August 29, 2025
Yields higher ahead of PCE data
Over in bond land, Treasury yields are mostly higher before the opening bell Friday ahead of today’s personal income, personal spending, and Personal Consumption Expenditures (PCE) deflator (the Federal Reserve’s [Fed’s] preferred gauge of inflation) data for July. As of 6:46 AM ET, the yield on the 10-year note is rising two basis points (0.02%) to 4.22%, while the 30-year bond yield is also increasing two basis points (0.02%) to 4.90%. The yield on the two-year note, which is more sensitive to changes in monetary policy, is unchanged at 3.63%.
Treasury yields were mixed on Thursday as the second reading of second-quarter gross domestic product growth was revised higher to a 3.3% annualized pace, while consumer spending came in stronger than previously estimated at a 1.6% annualized pace. Both initial and continuing jobless claims ticked down. Meanwhile, pending home sales for July fell more sharply than forecast on a monthly basis, while posting a stronger-than-expected annual gain.
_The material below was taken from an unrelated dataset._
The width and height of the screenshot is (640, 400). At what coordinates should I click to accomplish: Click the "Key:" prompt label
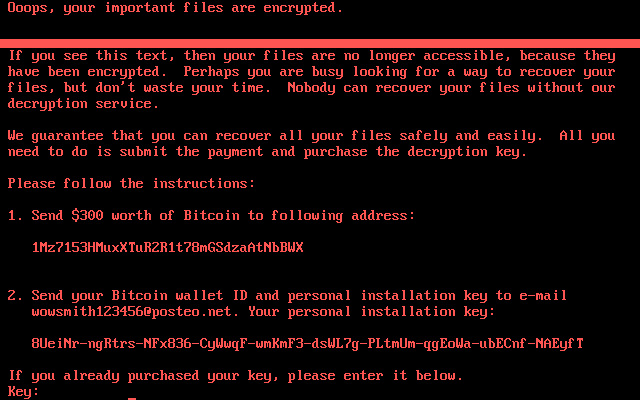tap(23, 392)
The yield on the 10-year note was down three basis points (0.03%) to 4.20%, while the 30-year bond yield fell four basis points (0.04%) to 4.88%. The yield on the two-year note increased two basis points (0.02%) to 3.63%.
On the data front, personal income is expected to have increased 0.4% month-over-month (MOM) in July, versus the prior month’s increase of 0.3%, while personal spending is expected to have increased 0.5% MOM in July compared to the prior month’s increase of 0.3%. The PCE deflator for July is expected to have risen 0.2% MOM, decelerating from the prior month’s 0.3%, but remained steady at 2.6% year-over-year (YOY). Meanwhile, the core PCE deflator for July is expected to have increased 0.3% MOM, similar to the prior month, and accelerated to 2.9% YOY from the prior month’s 2.8%. The advance goods trade balance for July is projected to show a deficit of $90.2 billion, more than the prior month’s revised deficit of $84.9 billion. The preliminary of July reading of wholesale inventories is expected to show an increase of 0.1% MOM, similar to the prior month’s increase, while retail inventories are forecasted to have increased by 0.2% MOM in July, versus the prior month’s increase of 0.3%. The Market News International Chicago purchasing managers’ index for August is expected to come in at 46.0, down from the prior month’s 47.1. The finalized August reading of consumer sentiment from the University of Michigan is expected to come in at 58.6, similar to the initial reading, while one-year and 5-10-year inflation expectations are projected to come in at 5.0% and 3.9%, compared to the initial readings of 4.9% and 3.9%, respectively. The Kansas City Fed will release their Services Survey for August.
Longer-term mortgage rates were lower in the latest week. For the week ending August 28, the average 30-year fixed mortgage rate was down two basis points (0.02%) to 6.56%, versus 6.35% a year ago. The 15-year fixed mortgage rate was unchanged at 5.69%, versus 5.51% a year ago.
Municipal Market Commentary
The Bloomberg 30-day visible supply fell $825 million to $11.506 billion on Thursday, below the 12-month average of $13.996 billion.